- Location of Rensselaer, Missouri
- Coordinates: 39°40′09″N 91°32′19″W﻿ / ﻿39.66917°N 91.53861°W
- Country: United States
- State: Missouri
- County: Ralls

Area
- • Total: 2.01 sq mi (5.20 km^{2})
- • Land: 1.95 sq mi (5.06 km^{2})
- • Water: 0.054 sq mi (0.14 km^{2})
- Elevation: 692 ft (211 m)

Population (2020)
- • Total: 253
- • Density: 129.4/sq mi (49.96/km^{2})
- Time zone: UTC-6 (Central (CST))
- • Summer (DST): UTC-5 (CDT)
- FIPS code: 29-61184
- GNIS feature ID: 2399058

= Rensselaer, Missouri =

Rensselaer (/ˈrɛnsələr/ REN-səl-ər) is a village in Ralls County, Missouri, United States. The population was 253 at the 2020 census. It is part of the Hannibal Micropolitan Statistical Area.

==History==
Rensselaer was laid out in 1876. The community took its name from nearby Rensselaer Academy. A post office called Rensselaer was established in 1871, and remained in operation until 1953.

St. Peter's Catholic Church was listed on the National Register of Historic Places in 1980.

==Geography==

According to the United States Census Bureau, the village has a total area of 2.01 sqmi, of which 1.96 sqmi is land and 0.05 sqmi is water.

==Demographics==

Historical population
| Census | Pop. | Note | %± |
| 2000 | 145 |  | — |
| 2010 | 228 |  | 57.2% |
| 2020 | 253 |  | 11.0% |
U.S. Decennial Census

===2010 census===
As of the census of 2010, there were 228 people, 78 households, and 61 families living in the village. The population density was 116.3 PD/sqmi. There were 87 housing units at an average density of 44.4 /sqmi. The racial makeup of the village was 100.0% White. Hispanic or Latino of any race were 0.4% of the population.
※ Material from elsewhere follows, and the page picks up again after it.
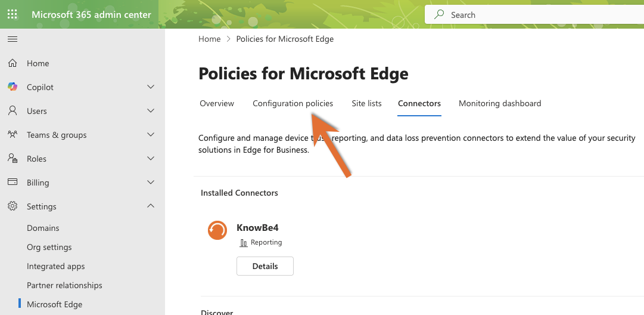Switch to Configuration policies tab
Viewport: 644px width, 315px height.
[x=293, y=103]
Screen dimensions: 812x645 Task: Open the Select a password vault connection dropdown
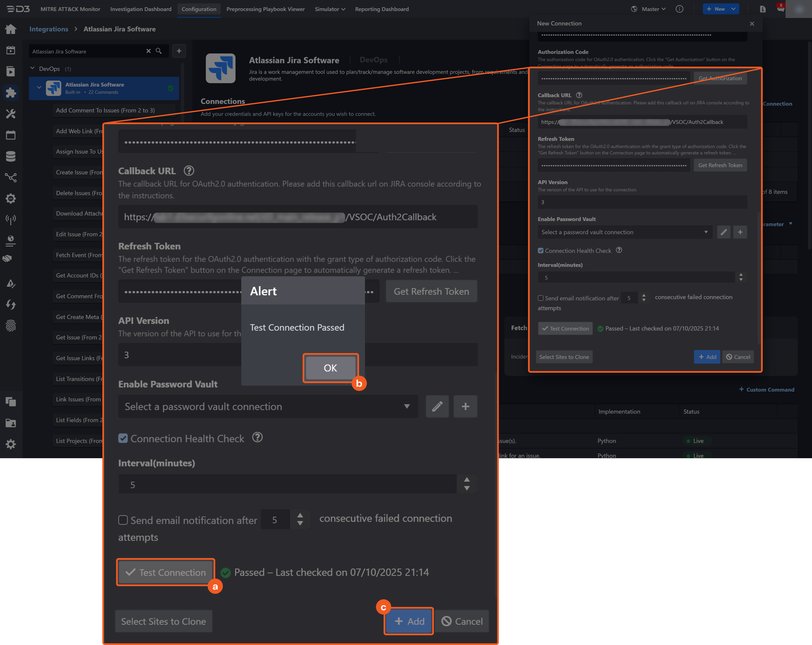(268, 407)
There were 78 households, of which 42.3% had children under the age of 18 living with them, 69.2% were married couples living together, 2.6% had a female householder with no husband present, 6.4% had a male householder with no wife present, and 21.8% were non-families. 17.9% of all households were made up of individuals, and 3.8% had someone living alone who was 65 years of age or older. The average household size was 2.73 and the average family size was 3.15.

The median age in the village was 34.5 years. 28.9% of residents were under the age of 18; 5.4% were between the ages of 18 and 24; 30.3% were from 25 to 44; 26.3% were from 45 to 64; and 9.2% were 65 years of age or older. The gender makeup of the village was 49.6% male and 50.4% female.

===2000 census===
As of the census of 2000, there were 145 people, 48 households, and 40 families living in the village. The population density was 73.8 PD/sqmi. There were 53 housing units at an average density of 27.0 /sqmi. The racial makeup of the village was 100.00% White. Hispanic or Latino of any race were 3.45% of the population.

There were 48 households, out of which 43.8% had children under the age of 18 living with them, 72.9% were married couples living together, 6.3% had a female householder with no husband present, and 14.6% were non-families. 12.5% of all households were made up of individuals, and 4.2% had someone living alone who was 65 years of age or older. The average household size was 2.79 and the average family size was 3.00.

In the village, the population was spread out, with 26.2% under the age of 18, 6.9% from 18 to 24, 31.7% from 25 to 44, 26.9% from 45 to 64, and 8.3% who were 65 years of age or older. The median age was 35 years. For every 100 females, there were 107.1 males. For every 100 females age 18 and over, there were 105.8 males.

The median income for a household in the village was $55,179, and the median income for a family was $56,806. Males had a median income of $30,938 versus $19,375 for females. The per capita income for the village was $18,103. None of the families and 4.4% of the population lived below the poverty line, including those under eighteen and those over 64.